Man sieht das deutlich in Matthäus 11. Dort ist Johannes der Täufer im Gefängnis. Zuerst hat er zwar Jesus getauft und vieles andere getan, aber im Gefängnis hat er gezweifelt. Er dachte: Was, wenn doch nicht alles stimmt? Denn es ist auch nicht anders gegangen als mir – denke ich mir manchmal auch.
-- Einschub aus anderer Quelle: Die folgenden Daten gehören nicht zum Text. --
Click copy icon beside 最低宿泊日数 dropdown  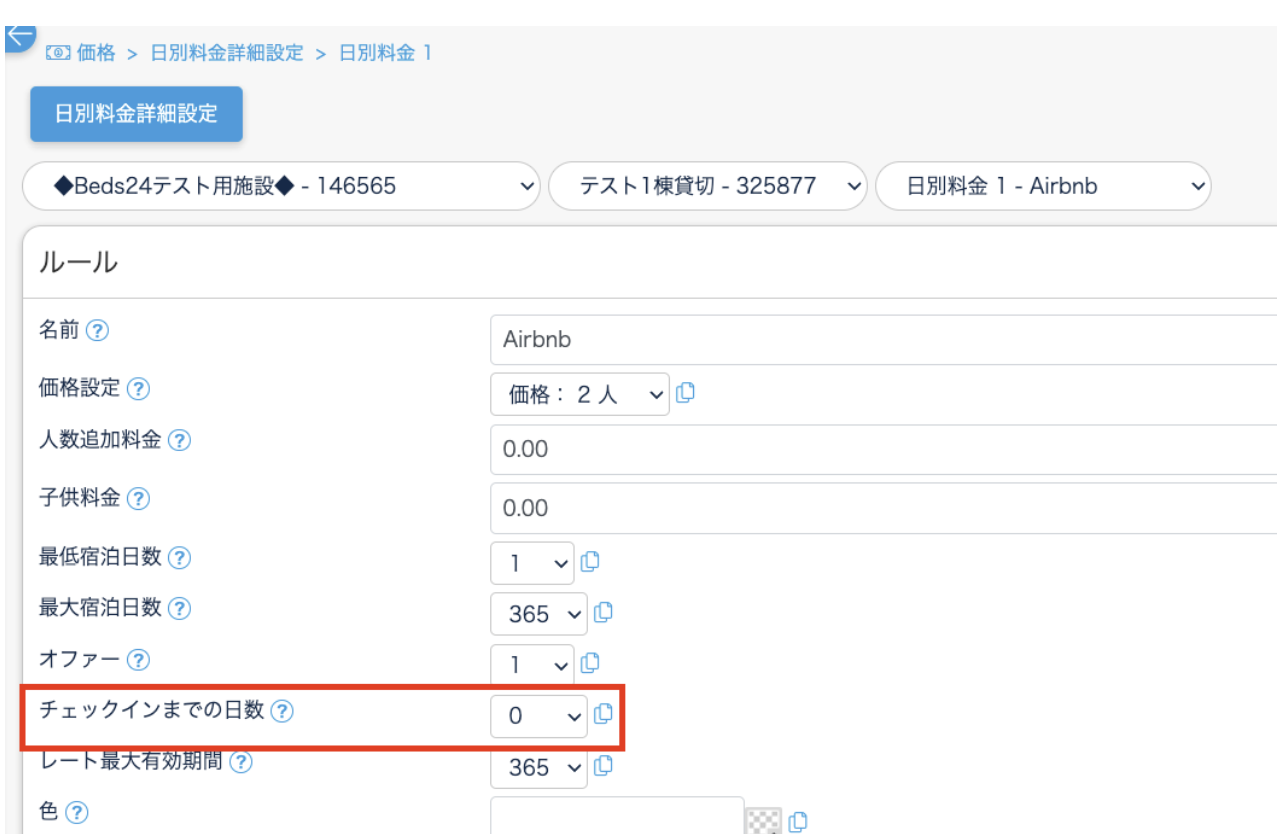[589, 562]
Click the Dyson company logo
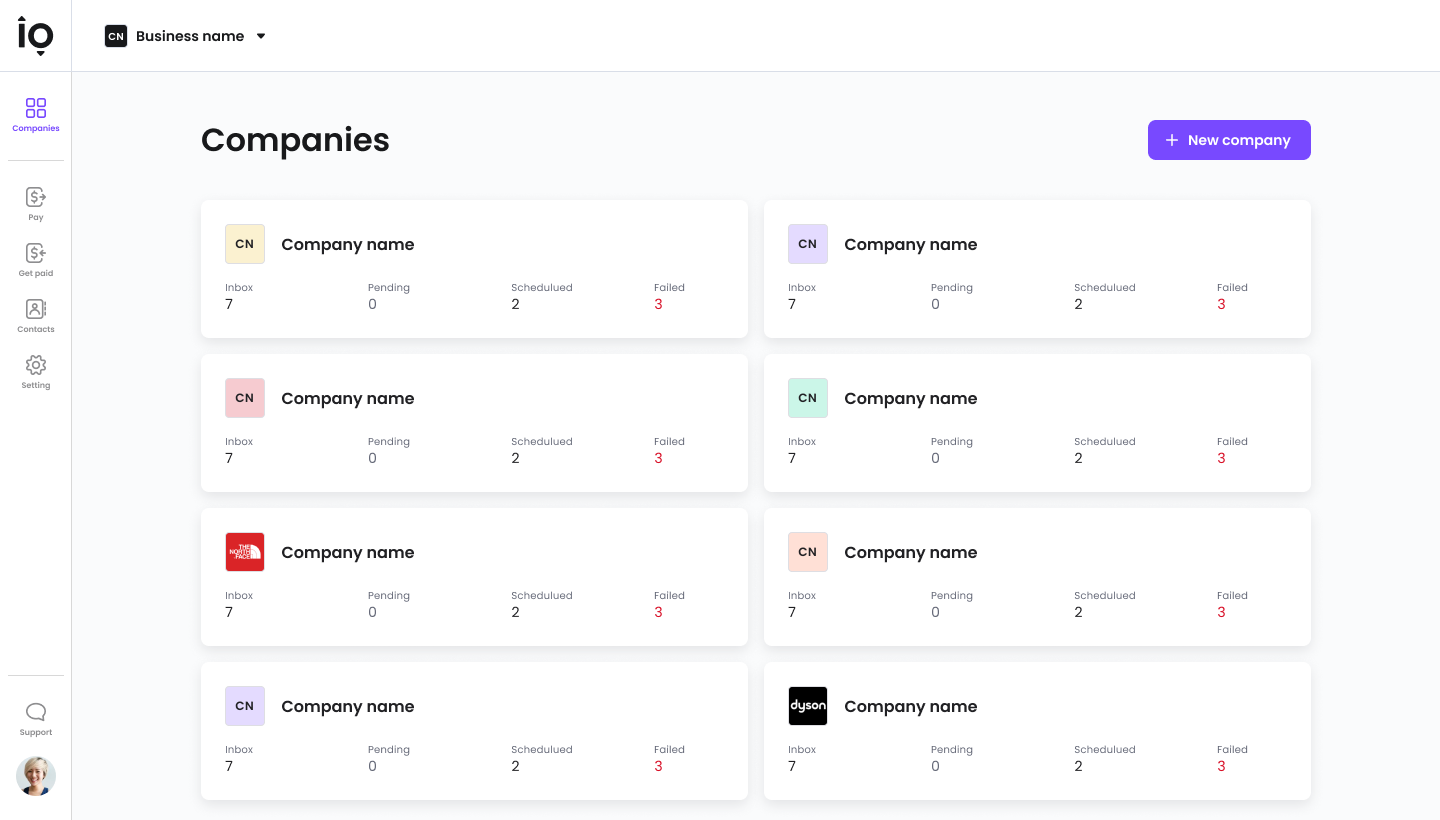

In Matthäus 11, Vers 2, als Johannes im Gefängnis von den Werken des Christus hörte, sandte er durch seine Jünger und ließ ihn fragen: „Bist du der Kommende, oder sollen wir auf einen anderen warten?“ Übrigens, wenn Johannes der Täufer gezweifelt hat, darfst du auch zweifeln. Das ist völlig okay. Aber er wollte wissen, ob es sich lohnt, sein Leben für Jesus zu geben, oder ob er etwas anderes tun sollte.
Jesus antwortete und sprach zu ihm: „Geht hin und verkündigt Johannes, was ihr hört und seht: Blinde werden sehend, Lahme gehen, Aussätzige werden geheilt, Taube hören, Tote werden auferweckt, Armen wird die gute Botschaft verkündet.“ Das war das Zeichen, dass er es ist. Denn es war von ihm vorhergesagt, er musste es tun.
So sehr ich mir auch heute wünsche, mehr Wunderwerke tun zu können – es ist nicht das Ausschlaggebende. Wenn ich einen Kranken heile, ist das eine schöne Sache, aber er wird sowieso wieder krank.
Vor kurzem hat mir ein guter Freund, den ich gut kenne, Folgendes gesagt: Er ist jetzt 65, ein ganz guter Lehrer, und hatte gerade ein Herzproblem. Er sagte, sein Arzt habe ihm gesagt, dass er eine dreißigprozentige Chance habe, in den nächsten zehn Jahren ein ernsthaftes Herzproblem zu bekommen. Ich habe ihm darauf geantwortet: „Ich kann dir das noch präziser sagen: Du hast eine hundertprozentige Chance, dass du in den nächsten 25 Jahren tot bist.“ So ist es nämlich.
Weißt du, manchmal reden wir über Krankheit, als könnten wir sie überwinden. Aber wir können sie sowieso nicht überwinden, höchstens ein paar Jahre hinauszögern. Das ist alles. Du wirst halt ein paar Jahre älter – das ist ja schön – aber sterben tun wir sowieso. Das heißt, wenn ich einen Kranken heile oder einen Toten auferwecke, wird er ja wieder sterben.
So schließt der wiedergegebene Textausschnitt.